Objeto de estudio: los valores.
Contexto: mi vida.
Población: yo y los jóvenes.
Sesgo: Sí, mucho.
¿Han cambiado realmente los valores? ¿Ha habido una verdadera transmutación de los mismos? Los valores por los que la Mayoría aboga ¿cuáles son? La libertad, el amor. La libertad es entendida como el "respeta lo que quiero hacer y déjame hacerlo" y el amor como un "quiéreme, porque me siento solo/a". Cuando algo va en contra de estos dos valores, se apela a un nuevo valor: la justicia. Esta se entiende como el "es injusto que no me dejes hacer lo que quiero" o "no me quiere, es injusto". La misma Mayoría que aboga por esta libertad lo hace también, consiguientemente, por la pluralidad, la libertad de opinión y de expresión de la misma. Sin embargo, podemos encontrar un primer atisbo de incongruencia en esto último con respecto a las siguientes ideas:
Lucho por esa pluralidad pero es injusto que no pienses como yo; libertad para los homosexuales, pero no se te ocurra opinar algo que nos moleste; libertad religiosa pero, lo siento, si crees es porque "el negocio mejor montado de la historia" te ha lavado el cerebro; liberación de la mujer, pero ¿qué supone realmente esa liberación? Recurrir a la promiscuidad para sentirse valorada, pero el daño emocional que ello provoca es culpa de los hombres, que son injustos; libertad para consumir drogas o, lo que es lo mismo, libertad para perderla.
Tú y yo tenemos los mismos valores: la libertad, el amor y la justicia. En cambio, entenderlos de formas tan distintas y distantes marca la diferencia abismal entre nuestras formas de pensar.

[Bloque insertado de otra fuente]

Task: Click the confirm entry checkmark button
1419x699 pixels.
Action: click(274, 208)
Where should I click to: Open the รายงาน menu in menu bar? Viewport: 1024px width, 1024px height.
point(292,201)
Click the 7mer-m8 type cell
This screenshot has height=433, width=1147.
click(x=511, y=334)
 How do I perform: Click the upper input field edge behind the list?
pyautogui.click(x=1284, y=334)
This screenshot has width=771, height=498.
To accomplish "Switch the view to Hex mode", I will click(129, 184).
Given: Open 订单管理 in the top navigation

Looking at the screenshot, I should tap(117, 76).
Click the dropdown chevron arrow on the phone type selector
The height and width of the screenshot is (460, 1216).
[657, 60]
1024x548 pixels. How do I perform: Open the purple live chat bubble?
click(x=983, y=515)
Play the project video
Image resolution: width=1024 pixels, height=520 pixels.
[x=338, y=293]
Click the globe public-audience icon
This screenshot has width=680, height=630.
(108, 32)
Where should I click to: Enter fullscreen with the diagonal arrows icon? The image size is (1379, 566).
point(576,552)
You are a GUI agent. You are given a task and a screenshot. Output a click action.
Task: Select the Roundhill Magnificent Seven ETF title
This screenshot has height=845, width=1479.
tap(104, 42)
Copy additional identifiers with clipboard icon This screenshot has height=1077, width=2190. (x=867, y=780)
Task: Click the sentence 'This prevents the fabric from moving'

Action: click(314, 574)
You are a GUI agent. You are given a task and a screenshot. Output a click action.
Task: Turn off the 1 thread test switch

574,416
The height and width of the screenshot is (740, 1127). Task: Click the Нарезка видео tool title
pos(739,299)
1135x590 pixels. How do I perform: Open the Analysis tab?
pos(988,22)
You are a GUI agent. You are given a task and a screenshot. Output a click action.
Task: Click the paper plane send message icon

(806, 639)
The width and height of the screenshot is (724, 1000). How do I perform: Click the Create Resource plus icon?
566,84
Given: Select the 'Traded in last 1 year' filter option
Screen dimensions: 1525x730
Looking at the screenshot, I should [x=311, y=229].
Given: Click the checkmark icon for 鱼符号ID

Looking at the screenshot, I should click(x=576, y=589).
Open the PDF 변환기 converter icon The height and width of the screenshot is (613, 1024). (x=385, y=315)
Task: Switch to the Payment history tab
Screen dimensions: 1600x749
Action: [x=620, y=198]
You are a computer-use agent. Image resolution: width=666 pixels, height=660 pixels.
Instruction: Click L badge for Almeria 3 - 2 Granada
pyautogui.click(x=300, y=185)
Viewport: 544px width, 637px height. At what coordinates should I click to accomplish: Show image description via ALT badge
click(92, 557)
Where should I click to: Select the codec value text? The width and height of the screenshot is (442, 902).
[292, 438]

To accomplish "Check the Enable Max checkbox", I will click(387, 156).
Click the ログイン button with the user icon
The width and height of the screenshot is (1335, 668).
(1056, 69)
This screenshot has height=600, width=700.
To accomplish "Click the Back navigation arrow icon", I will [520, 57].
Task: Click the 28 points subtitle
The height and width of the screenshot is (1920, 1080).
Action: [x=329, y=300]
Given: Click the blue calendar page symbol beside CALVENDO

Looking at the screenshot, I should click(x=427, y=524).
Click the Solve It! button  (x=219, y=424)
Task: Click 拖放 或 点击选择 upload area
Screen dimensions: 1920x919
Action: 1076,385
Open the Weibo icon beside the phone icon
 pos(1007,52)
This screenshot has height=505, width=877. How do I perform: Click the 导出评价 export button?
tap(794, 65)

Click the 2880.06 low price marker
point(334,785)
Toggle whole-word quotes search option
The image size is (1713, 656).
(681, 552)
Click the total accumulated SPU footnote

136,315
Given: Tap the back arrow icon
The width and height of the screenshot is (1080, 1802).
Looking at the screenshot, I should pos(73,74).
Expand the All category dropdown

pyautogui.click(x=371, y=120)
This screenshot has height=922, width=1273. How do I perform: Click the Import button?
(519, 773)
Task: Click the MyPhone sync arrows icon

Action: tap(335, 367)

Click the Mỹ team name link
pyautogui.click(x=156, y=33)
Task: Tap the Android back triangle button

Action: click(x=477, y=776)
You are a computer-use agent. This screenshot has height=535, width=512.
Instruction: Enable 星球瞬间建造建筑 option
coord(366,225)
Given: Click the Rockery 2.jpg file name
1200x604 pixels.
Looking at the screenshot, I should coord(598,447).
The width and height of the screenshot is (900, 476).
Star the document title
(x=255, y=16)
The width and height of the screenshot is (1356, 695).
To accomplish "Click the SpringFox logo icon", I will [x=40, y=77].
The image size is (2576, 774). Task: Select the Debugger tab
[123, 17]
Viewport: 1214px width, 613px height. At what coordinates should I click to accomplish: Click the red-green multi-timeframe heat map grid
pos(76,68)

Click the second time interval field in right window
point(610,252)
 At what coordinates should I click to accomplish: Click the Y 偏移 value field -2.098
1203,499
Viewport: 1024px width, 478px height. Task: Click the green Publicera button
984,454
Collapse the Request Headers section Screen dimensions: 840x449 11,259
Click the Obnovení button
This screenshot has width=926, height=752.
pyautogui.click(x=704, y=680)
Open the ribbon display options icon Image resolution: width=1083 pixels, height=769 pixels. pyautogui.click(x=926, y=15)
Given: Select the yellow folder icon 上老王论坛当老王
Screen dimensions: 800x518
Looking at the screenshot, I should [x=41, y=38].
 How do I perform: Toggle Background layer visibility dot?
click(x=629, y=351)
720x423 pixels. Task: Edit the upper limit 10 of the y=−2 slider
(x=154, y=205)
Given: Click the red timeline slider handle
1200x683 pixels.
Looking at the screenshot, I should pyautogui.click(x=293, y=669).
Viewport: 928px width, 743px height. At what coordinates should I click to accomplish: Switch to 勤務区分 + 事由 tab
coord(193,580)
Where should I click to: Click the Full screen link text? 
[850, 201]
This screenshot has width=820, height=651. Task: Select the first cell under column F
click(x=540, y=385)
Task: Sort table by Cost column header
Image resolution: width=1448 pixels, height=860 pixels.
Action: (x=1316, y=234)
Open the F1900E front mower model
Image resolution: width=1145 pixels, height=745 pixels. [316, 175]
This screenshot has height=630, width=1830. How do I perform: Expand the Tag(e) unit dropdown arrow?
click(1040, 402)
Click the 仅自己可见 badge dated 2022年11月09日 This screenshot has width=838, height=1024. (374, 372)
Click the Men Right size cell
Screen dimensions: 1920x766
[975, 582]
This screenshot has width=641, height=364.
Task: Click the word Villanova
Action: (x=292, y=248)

Una vez me dijeron: "Bueno, y si realmente respetas a los homosexuales, ¿por qué quieres votar a un partido político en cuyo programa figura la no aceptación del matrimonio homosexual?". Yo lo primero que pensé fue replicar: "Bueno, y si realmente tú respetas que la gente tenga creencias y consecuentemente opiniones que censuran leyes como la del aborto, ¿por qué quieres votar a un partido en cuyo programa figura la no aceptación de dichos valores?". Absurdo, ¿no? Diciendo eso hubiera pretendido demostrar que su razonamiento era falaz. En lugar de eso, intenté hacerles ver la diferencia entre respetar y apoyar. Si respetar supusiera el apoyo de la opinión del otro, todos los que nos respetamos tendríamos una misma opinión y el término respeto perdería su sentido.
Me resulta difícil vivir en esta sociedad juvenil que ni sabe lo que quiere ni sabe para qué lo quiere. Yo sé bien lo que quiero y para qué lo quiero. ¿Me han lavado el cerebro? Quién sabe. El caso es que, con cerebro lavado o no, me siento muchísimo más en claro con mi vida (y con la vida) que otras personas que son "libres". Como ya sugerí en otra ocasión, ¿aplicamos el criticismo?




La juventud da mucha pena, sí. Y lo más triste es que cuanto más hablas con algunos, más miedo te da a esperar 10 años a ver qué hacen los "adultos" de mañana, que encima unos pocos de ellos educarán a mis hijos...
ResponderEliminarEn mi entrada no he dicho que la juventud dé mucha ni poca pena. El tema que trato es otro. Hago referencia a la juventud porque es el grupo social en el que me muevo, pero lo que escribo también podría aplicarse a muchísimos adultos. Los jóvenes y los adolescentes solo reflejan el mundo adulto, del cual aprenden la mayoría de sus comportamientos.